Digital Sandbox

This Blog is designed to provide the reader with information on how to adopt technology into the classroom by relooking at traditional classroom tools and transitioning into new ways of teaching and learning. The Digital Sandbox explores the future of learning through the recreation of 21st Century learning environments.

Wednesday, June 27, 2012

Connected Classroom

The connected classroom provides avenues for teachers to become facilitators of learning and move away from the sage on a stage approach to teaching. The foundational concepts of instructors guiding students or facilitating their progress are based on the idea that the instructor is no longer at the center of the interaction and application of knowledge. The instructor remains available to students as a facilitator of resources. The connected classroom teacher is a resource to the students by frequently checking student  understanding for their assigned learning.  The teacher, when necessary provides guidance to students in how to process information for a unit of study. The facilitators role in a connected classroom changes dramatically in that the teacher becomes a source to students in how to better use technology resources, access information and how to apply these resources to authentic task.

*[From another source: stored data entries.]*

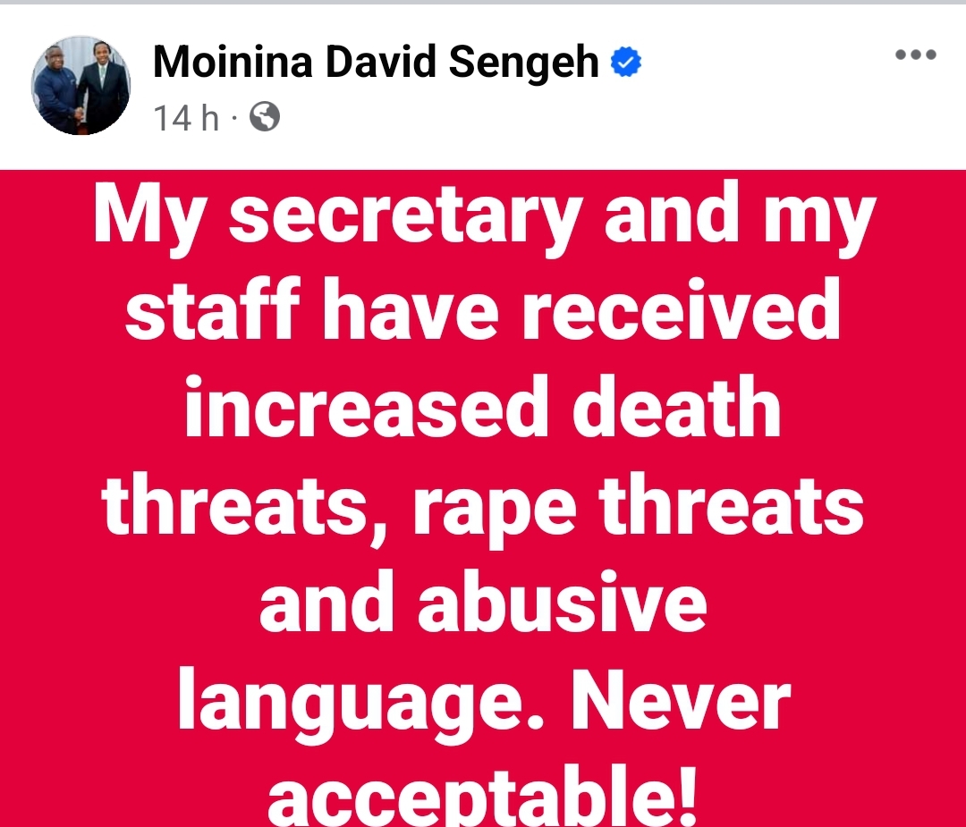Click the gray divider bar above the post

[483, 3]
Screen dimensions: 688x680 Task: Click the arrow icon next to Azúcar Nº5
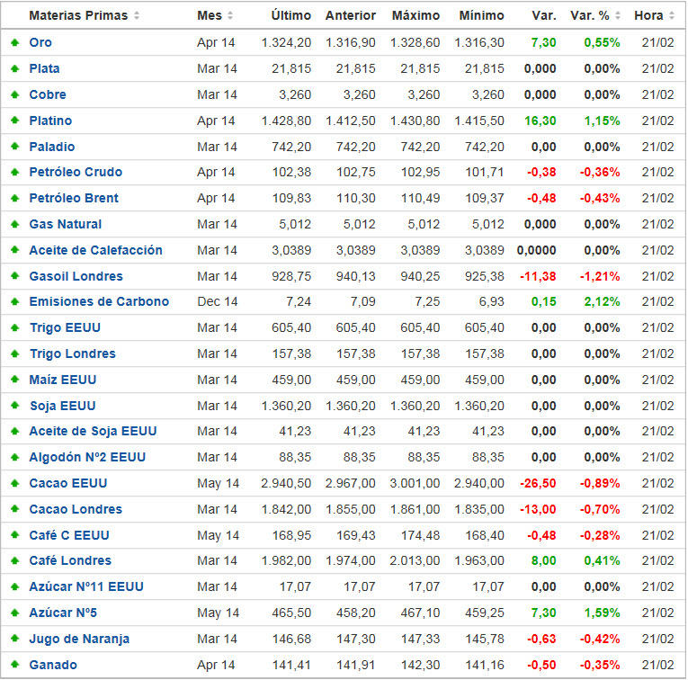pos(14,613)
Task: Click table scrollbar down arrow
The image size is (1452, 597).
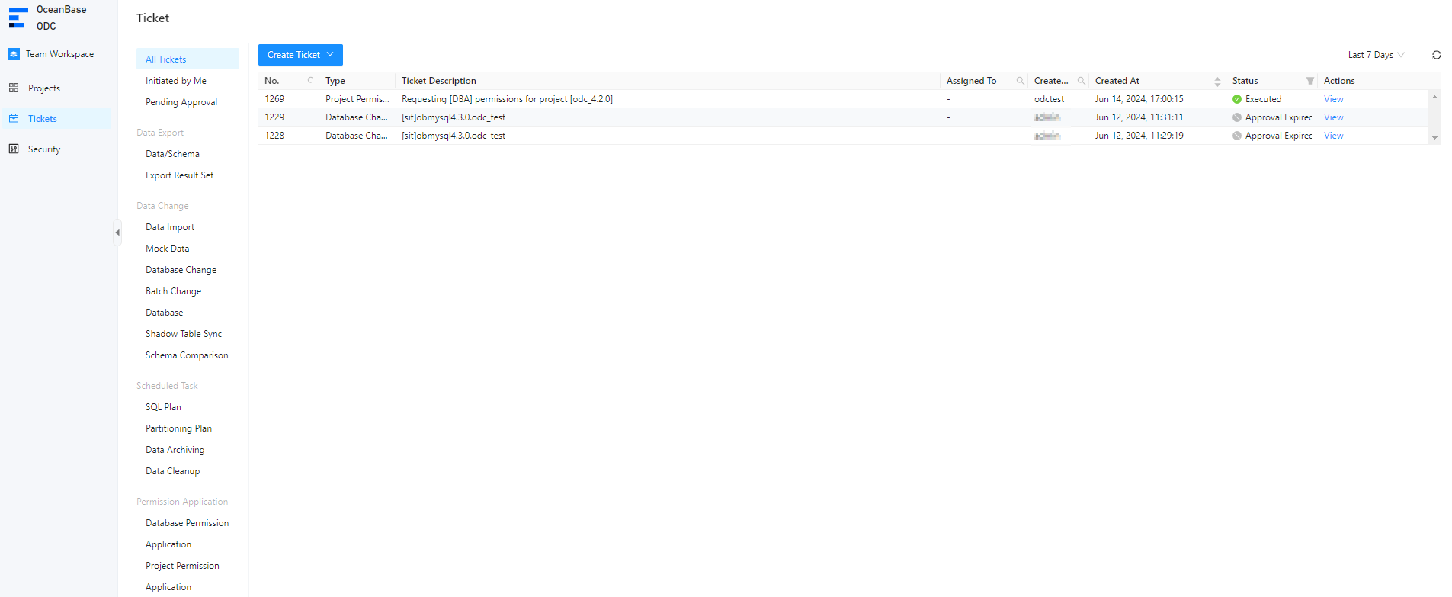Action: pos(1434,138)
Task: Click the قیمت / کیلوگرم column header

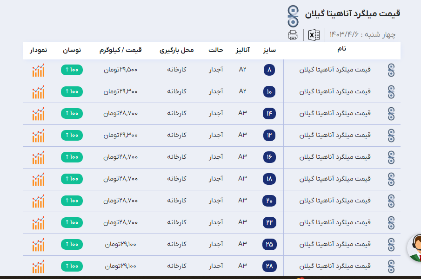Action: tap(120, 50)
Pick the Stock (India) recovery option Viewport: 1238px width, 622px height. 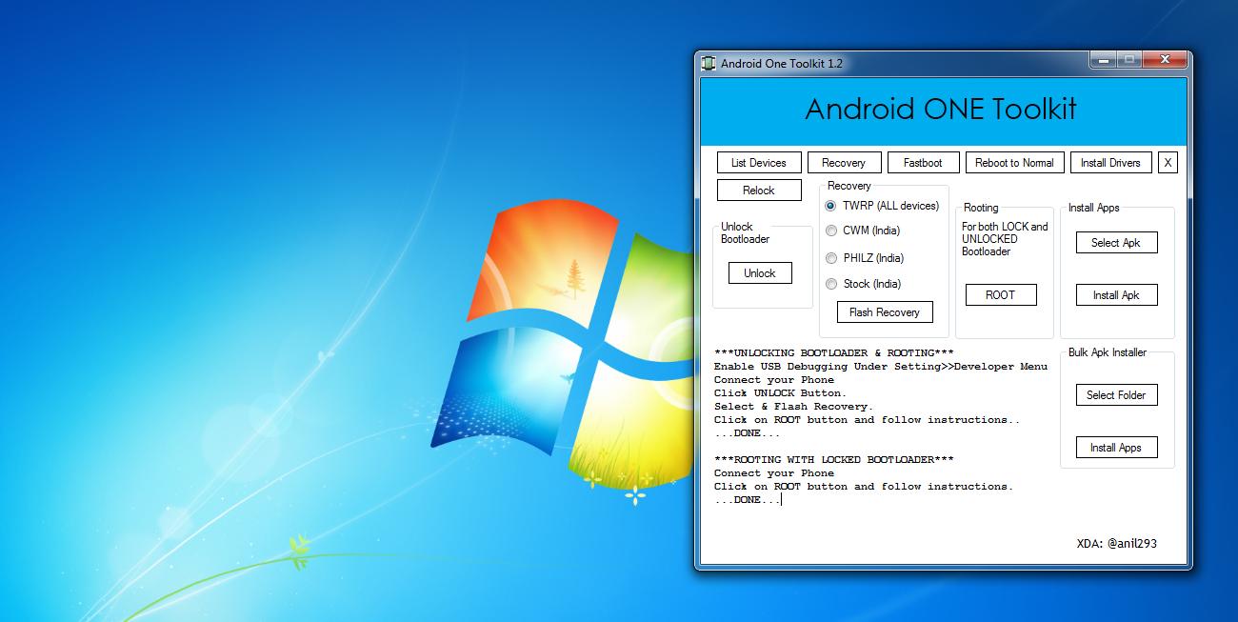831,284
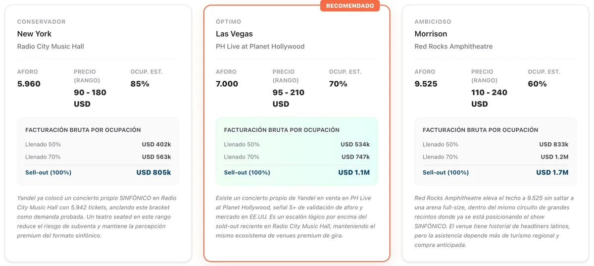Click the RECOMENDADO badge
594x266 pixels.
click(350, 5)
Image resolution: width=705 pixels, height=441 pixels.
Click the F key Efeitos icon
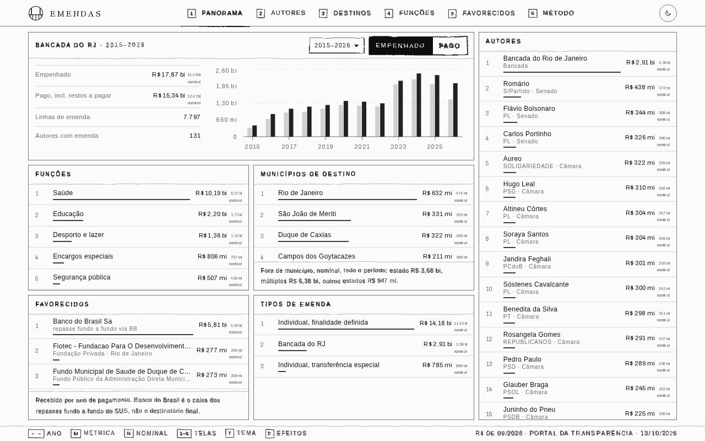pos(269,433)
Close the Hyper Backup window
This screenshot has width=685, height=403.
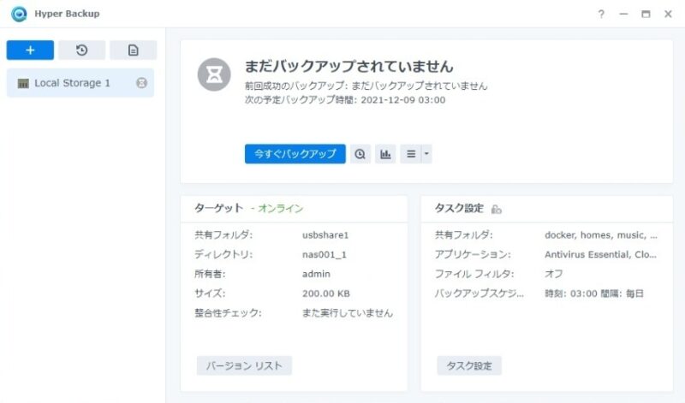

The connected classroom is a melting pot of knowledge where project based and problem based learning thrives. These are classrooms where high levels of engagement occur as students work cooperatively to access information, create new ideas, build artifacts from their experiences and formulate models through predicated learning. The connected classroom cannot be defined within the traditional classroom setting as it must simulate the workforce of tomorrow. Tony Wagner provides a definition of the how corporations have changed dramatically in the new world of work through a quoted section by Karen Bruett. Bruett states, "The way work is organized now is lots of networks of cross-functional teams that work together on specific projects."1  Work is no longer defined by a workers specific skill set, it is defined by the task the team has been given.  In summation, these are the workforces that thrive on co-creative environments. Workforces that thrive on meeting goals through creative problem solving. For students to gain an edge on employability schools will need to model, design and simulate co-creative learning environments. These are the learning environments that promote web found knowledge that use information as a source to skill development. These are the future networks in creating the classrooms without walls, were students participate in a universal learning experience, utilizing mobile tools to continually access and create multidimensional patterns of explanations of the world around them. Don Tapscott in his book Wikinomics states,  "Work has become more cognitively complex, more team-based and collaborative, more dependent on social skills, more timed pressured, more reliant on technological competence, more mobile and less dependent on geography."2 It is with these ideas that co-creating may become one of the most powerful engines of change and innovations that the education world will now have to explore.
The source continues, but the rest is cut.